Un geste social sous haute tension
Dans un contexte de crise des finances publiques et de tensions sociales persistantes, le gouvernement Lecornu II tente de redorer son image en annonçant une revalorisation de la prime d'activité. Une mesure qui, bien que saluée par la gauche, suscite des critiques virulentes de la part des syndicats et des observateurs.
Un virage politique opportuniste ?
Vendredi 16 janvier, Sébastien Lecornu a dévoilé une série de mesures censées « faire en sorte que le travail paie plus ». Parmi elles, la hausse de la prime d'activité, un dispositif visant à soutenir les ménages les plus précaires. Une annonce qui intervient alors que le gouvernement fait face à des difficultés budgétaires et à une opposition grandissante.
Initialement, le projet de loi prévoyait un « recentrage sur les travailleurs les plus modestes », une mesure jugée « une erreur » par le Premier ministre lui-même. Un revirement qui laisse penser à une stratégie électorale en vue des échéances de 2027.
3 millions de ménages concernés, mais pour quel impact ?
Selon Matignon, cette revalorisation bénéficierait à plus de 3 millions de foyers, avec une augmentation moyenne de 50 euros par mois. Une somme modeste, mais qui pourrait, selon les partisans du gouvernement, « améliorer le pouvoir d'achat » des travailleurs gagnant entre un SMIC et 1,4 SMIC.
Cependant, les syndicats restent sceptiques.
« Une hausse dérisoire face à l'inflation galopante et aux difficultés croissantes des ménages », dénonce un représentant de la CGT. Une critique partagée par les partis de gauche, qui y voient une « mesure cosmétique » destinée à masquer l'échec des politiques sociales du gouvernement.
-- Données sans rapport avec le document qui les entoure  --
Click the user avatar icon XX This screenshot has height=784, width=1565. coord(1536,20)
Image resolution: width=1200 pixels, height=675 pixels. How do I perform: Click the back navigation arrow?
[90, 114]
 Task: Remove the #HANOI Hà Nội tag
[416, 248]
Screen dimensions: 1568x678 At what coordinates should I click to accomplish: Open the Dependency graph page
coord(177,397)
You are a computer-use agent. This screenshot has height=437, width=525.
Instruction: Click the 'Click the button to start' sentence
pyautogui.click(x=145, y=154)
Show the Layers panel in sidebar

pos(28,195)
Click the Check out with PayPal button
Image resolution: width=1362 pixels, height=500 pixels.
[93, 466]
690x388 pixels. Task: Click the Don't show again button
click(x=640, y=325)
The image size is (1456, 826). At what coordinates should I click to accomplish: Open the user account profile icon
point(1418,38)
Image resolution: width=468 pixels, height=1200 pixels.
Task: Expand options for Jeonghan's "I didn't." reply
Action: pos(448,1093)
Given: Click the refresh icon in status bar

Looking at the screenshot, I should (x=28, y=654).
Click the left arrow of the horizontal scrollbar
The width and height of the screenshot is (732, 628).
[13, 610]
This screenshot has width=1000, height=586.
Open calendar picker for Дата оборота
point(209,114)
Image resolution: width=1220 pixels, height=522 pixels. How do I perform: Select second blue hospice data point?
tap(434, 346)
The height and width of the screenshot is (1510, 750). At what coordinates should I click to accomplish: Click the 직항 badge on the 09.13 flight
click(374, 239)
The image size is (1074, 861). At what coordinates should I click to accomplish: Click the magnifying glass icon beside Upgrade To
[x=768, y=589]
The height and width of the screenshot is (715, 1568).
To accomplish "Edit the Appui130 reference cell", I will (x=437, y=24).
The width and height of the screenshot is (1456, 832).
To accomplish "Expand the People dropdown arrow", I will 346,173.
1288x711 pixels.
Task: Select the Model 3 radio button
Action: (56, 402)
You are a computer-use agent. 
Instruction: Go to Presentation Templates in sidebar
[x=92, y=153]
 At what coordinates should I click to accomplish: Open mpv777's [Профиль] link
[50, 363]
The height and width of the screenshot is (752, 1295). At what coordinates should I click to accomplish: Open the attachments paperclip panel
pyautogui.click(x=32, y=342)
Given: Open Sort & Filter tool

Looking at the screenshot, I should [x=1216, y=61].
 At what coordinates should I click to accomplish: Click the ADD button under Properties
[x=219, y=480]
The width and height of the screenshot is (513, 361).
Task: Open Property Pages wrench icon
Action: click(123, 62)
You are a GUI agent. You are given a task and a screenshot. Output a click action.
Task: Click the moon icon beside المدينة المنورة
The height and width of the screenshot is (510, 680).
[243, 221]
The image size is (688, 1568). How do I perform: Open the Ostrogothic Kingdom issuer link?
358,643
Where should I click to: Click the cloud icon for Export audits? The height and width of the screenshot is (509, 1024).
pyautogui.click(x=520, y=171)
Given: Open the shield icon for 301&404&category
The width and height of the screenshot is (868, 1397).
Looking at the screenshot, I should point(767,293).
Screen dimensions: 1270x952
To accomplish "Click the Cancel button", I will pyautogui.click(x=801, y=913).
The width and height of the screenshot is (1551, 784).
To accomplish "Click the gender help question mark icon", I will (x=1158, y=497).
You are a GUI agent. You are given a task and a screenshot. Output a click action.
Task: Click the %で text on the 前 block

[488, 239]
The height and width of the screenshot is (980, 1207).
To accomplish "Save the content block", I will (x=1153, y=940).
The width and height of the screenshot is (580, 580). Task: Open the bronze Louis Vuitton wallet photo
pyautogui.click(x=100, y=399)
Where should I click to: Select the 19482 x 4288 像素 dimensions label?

Un budget 2026 sous le signe de l'austérité
Cette annonce intervient alors que la France traverse une crise économique profonde, avec des finances publiques fragilisées par les dépenses post-Covid et les tensions géopolitiques. Le coût de cette mesure, estimé à 2 milliards d'euros, pourrait alourdir un budget déjà sous pression.
Du côté de l'opposition, les réactions sont vives. Marine Le Pen dénonce un « cadeau aux assistés », tandis que Jean-Luc Mélenchon accuse le gouvernement de « jouer avec les vies des travailleurs ». Une polarisation qui reflète les divisions d'une France en pleine crise démocratique.
Un enjeu européen et social
Dans un contexte marqué par les réformes sociales en Europe, cette mesure s'inscrit dans une dynamique plus large. La France, souvent critiquée pour son « laxisme budgétaire », tente de se rapprocher des standards européens en matière de protection sociale. Une démarche saluée par Bruxelles, mais qui peine à convaincre les citoyens.
Alors que la guerre des droites fait rage en France, cette annonce pourrait bien devenir un nouvel enjeu politique. Entre promesses électorales et réalités économiques, le gouvernement Lecornu joue un pari risqué, qui pourrait bien se retourner contre lui.